Copy out the items below word for word, from the line with "Where should I click to: Switch" to the line with "[x=1240, y=718]", including both of those lines.

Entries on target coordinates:
______
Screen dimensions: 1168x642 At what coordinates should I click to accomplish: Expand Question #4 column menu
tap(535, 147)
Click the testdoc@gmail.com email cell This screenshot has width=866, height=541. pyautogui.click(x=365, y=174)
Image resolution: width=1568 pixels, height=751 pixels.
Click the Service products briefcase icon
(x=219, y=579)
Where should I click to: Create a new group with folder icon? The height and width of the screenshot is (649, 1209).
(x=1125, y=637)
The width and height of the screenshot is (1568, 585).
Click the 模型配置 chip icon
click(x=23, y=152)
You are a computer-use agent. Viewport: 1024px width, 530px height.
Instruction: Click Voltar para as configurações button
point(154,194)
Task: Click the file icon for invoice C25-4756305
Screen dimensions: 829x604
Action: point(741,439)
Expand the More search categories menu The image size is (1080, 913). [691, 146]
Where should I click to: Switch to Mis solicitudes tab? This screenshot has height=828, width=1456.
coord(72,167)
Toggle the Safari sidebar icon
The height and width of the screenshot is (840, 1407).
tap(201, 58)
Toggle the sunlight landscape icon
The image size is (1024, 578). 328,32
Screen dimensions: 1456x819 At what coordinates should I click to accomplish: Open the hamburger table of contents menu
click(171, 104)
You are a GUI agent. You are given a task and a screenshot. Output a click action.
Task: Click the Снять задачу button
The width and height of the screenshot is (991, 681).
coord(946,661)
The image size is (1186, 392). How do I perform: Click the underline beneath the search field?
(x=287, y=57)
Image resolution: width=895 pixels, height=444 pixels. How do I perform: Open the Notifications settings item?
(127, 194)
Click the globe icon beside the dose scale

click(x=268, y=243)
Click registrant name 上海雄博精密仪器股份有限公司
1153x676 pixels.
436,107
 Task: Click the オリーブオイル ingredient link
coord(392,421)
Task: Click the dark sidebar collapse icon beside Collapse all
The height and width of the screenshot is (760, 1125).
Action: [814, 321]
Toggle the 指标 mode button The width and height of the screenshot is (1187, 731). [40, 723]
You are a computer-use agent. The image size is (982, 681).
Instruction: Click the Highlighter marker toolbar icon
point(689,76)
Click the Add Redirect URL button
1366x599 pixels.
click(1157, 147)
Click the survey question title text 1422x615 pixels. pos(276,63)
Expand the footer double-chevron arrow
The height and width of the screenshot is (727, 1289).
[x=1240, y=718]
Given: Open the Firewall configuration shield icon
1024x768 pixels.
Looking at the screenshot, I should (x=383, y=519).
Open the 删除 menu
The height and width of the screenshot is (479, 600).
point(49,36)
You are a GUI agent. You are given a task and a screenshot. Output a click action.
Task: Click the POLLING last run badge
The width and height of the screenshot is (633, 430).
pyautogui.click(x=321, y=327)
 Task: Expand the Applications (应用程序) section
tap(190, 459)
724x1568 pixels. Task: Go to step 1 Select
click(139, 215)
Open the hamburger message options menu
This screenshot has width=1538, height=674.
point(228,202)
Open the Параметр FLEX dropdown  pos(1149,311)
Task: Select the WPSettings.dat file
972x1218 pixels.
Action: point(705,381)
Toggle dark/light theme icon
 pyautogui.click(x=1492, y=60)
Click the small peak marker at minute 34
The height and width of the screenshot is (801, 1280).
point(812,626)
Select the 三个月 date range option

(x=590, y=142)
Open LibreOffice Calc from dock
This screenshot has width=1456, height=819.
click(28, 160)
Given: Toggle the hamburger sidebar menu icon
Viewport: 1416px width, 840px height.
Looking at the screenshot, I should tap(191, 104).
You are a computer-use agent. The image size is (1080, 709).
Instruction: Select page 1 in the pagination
______
Full output:
Where should I click to: Switch to Mis solicitudes tab? This screenshot has height=828, width=1456.
coord(72,167)
Toggle the Safari sidebar icon
The height and width of the screenshot is (840, 1407).
tap(201, 58)
Toggle the sunlight landscape icon
The image size is (1024, 578). 328,32
Screen dimensions: 1456x819 At what coordinates should I click to accomplish: Open the hamburger table of contents menu
click(171, 104)
You are a GUI agent. You are given a task and a screenshot. Output a click action.
Task: Click the Снять задачу button
The width and height of the screenshot is (991, 681).
coord(946,661)
The image size is (1186, 392). How do I perform: Click the underline beneath the search field?
(x=287, y=57)
Image resolution: width=895 pixels, height=444 pixels. How do I perform: Open the Notifications settings item?
(127, 194)
Click the globe icon beside the dose scale

click(x=268, y=243)
Click registrant name 上海雄博精密仪器股份有限公司
1153x676 pixels.
436,107
 Task: Click the オリーブオイル ingredient link
coord(392,421)
Task: Click the dark sidebar collapse icon beside Collapse all
The height and width of the screenshot is (760, 1125).
Action: [814, 321]
Toggle the 指标 mode button The width and height of the screenshot is (1187, 731). [40, 723]
You are a computer-use agent. The image size is (982, 681).
Instruction: Click the Highlighter marker toolbar icon
point(689,76)
Click the Add Redirect URL button
1366x599 pixels.
click(1157, 147)
Click the survey question title text 1422x615 pixels. pos(276,63)
Expand the footer double-chevron arrow
The height and width of the screenshot is (727, 1289).
[x=1240, y=718]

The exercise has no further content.